Started listening to The Practice of Practice, trying to add a bit more structure to my practice sessions to make the best of my limited time. Verdict is still out. Audiobook has had several glitches in the first 30 minutes or so but looks like good material will be covered: https://thepracticeofpractice.com
Currently listening to this gem by Asleep at the Wheel. After a morning working on chord substitutions, there’s nothing like some western swing to illustrate just how many voicings you can fit into some simple changes. These Western swing cats were geniuses.
Seeing so many folks posting about their Apple Vision orders. Channelling my inner Steve Ballmer (who was notoriously wrong about the iPhone), I hate this thing and hopes it’s a flop. I don’t want to live in a world where these things are as ubiquitous as iPhones. Looking down at your phone while you talk to me is one thing. Pretending to look at me while we talk is even worse.
Playing in a band generates all sorts of files that you want to share with your band mates, from live show recordings, videos, promo materials, charts, etc. Some of us were getting tired of shelling out the money to Dropbox to accommodate this sharing. So, this past weekend I spun up a self hosted Nextcloud for sharing audio with the guys in Kül d’Sack. No reason for us collectively as a band to be spending $400+/yr to share files.
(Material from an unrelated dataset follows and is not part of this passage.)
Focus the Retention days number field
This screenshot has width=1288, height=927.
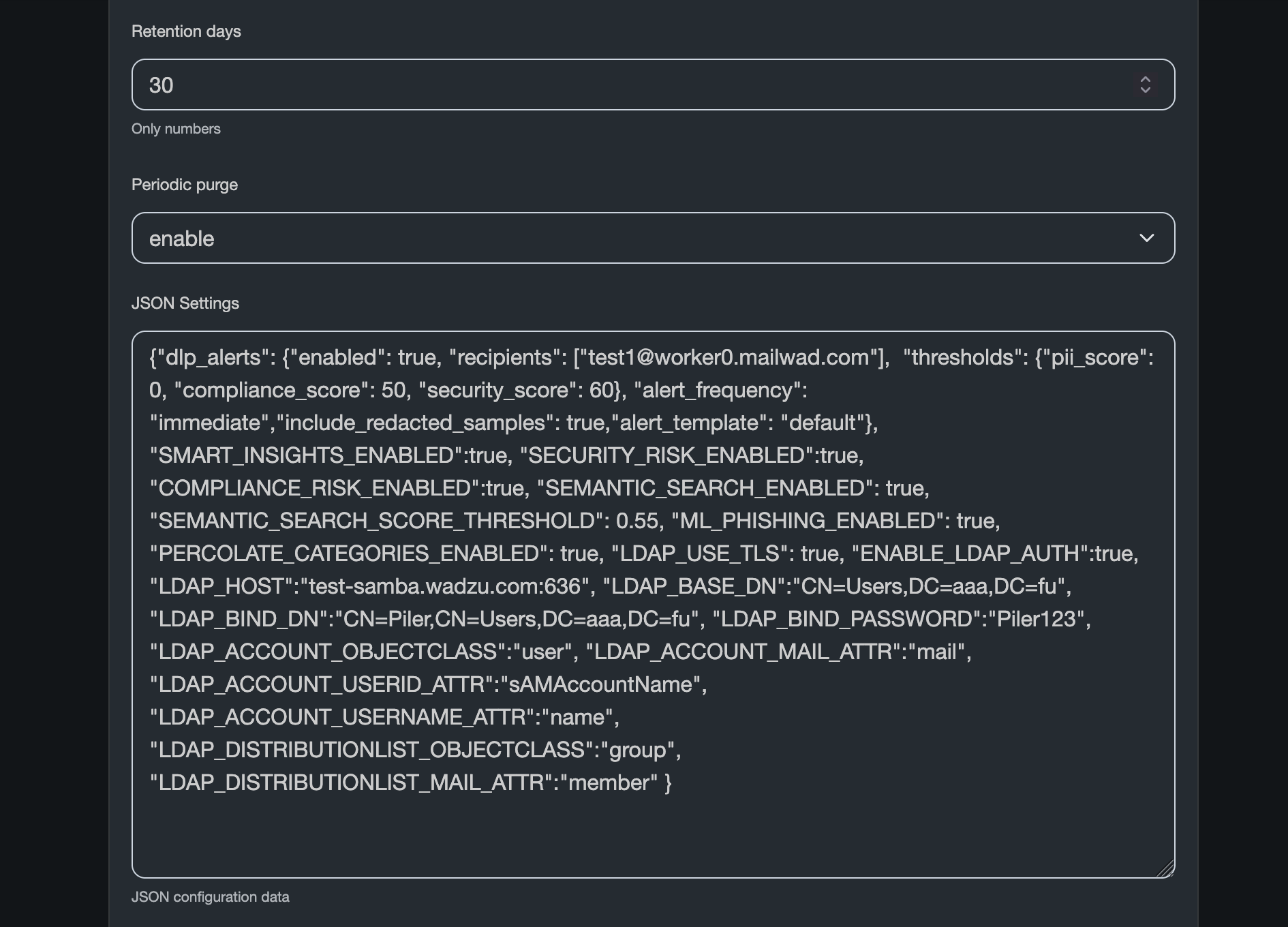pos(613,85)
In no particular order, here are some tips or lessons from my experience building up Nextcloud:
The steps are to get the AIO installer running in Docker and then the AIO installer kicks off a bunch of new containers once you configure the install preferences through a web browser. Like I said, much easier than other methods. Here’s the command I used to spin up the AIO installer:
sudo docker run \
–init \
–sig-proxy=false \
–name nextcloud-aio-mastercontainer \
–restart always \
–publish 8080:8080 \
–env APACHE_PORT=11000 \
–env APACHE_IP_BINDING=0.0.0.0 \
–env NEXTCLOUD_DATADIR=”/Volumes/Mini1TBStorage/nextcloud_data” \
–volume nextcloud_aio_mastercontainer:/mnt/docker-aio-config \
–volume /var/run/docker.sock.raw:/var/run/docker.sock:ro \
nextcloud/all-in-one:latest
Another important note, when you’re first installing Nextcloud from the AIO installer, you can’t refer to it by the hostname assigned for reverse proxying, instead you need to refer to it by the local IP address. Meaning, I kicked off the installer Docker and tried to hit the URL of the reverse proxy that was sending traffic to the Mac Mini and it failed. I had to address the Mac Mini directly with its local IP address. During the install, the install process runs some tests to make sure your reverse proxy is set up correctly, which is pretty cool.
So far I’ve just added the guys in the band to a group and shared out a folder to that group and am currently syncing our Dropbox data down to my Nextcloud folder on my desktop using rsync. Once we all get comfortable with the new system, I may send that rsync in both directions or something similar if/when we decide to fully transistion off of Dropbox.
We had a few 2GB+ files in Dropbox that took a long time to sync to Nextcloud but smaller files (anything under a GB) went through very quickly.
Another advantage about self-hosting is that I should be able to mount my Nextcloud backup in such a way that it will get backed up to my Backblaze backup.
Nextcloud also has some contact and calendar tools built in to it. We haven’t talked about leveraging those yet but anyone who’s played in a band knows what a pain in the ass it is to track everyone’s availability for gigs, contacts at local bars, etc. So Nextcloud seems purpose-built for some of this stuff.
I am curious to see what the hit is on my network performance if we’re regularly sending stems back and forth my home network. Will see. I plan on reporting back in a few weeks.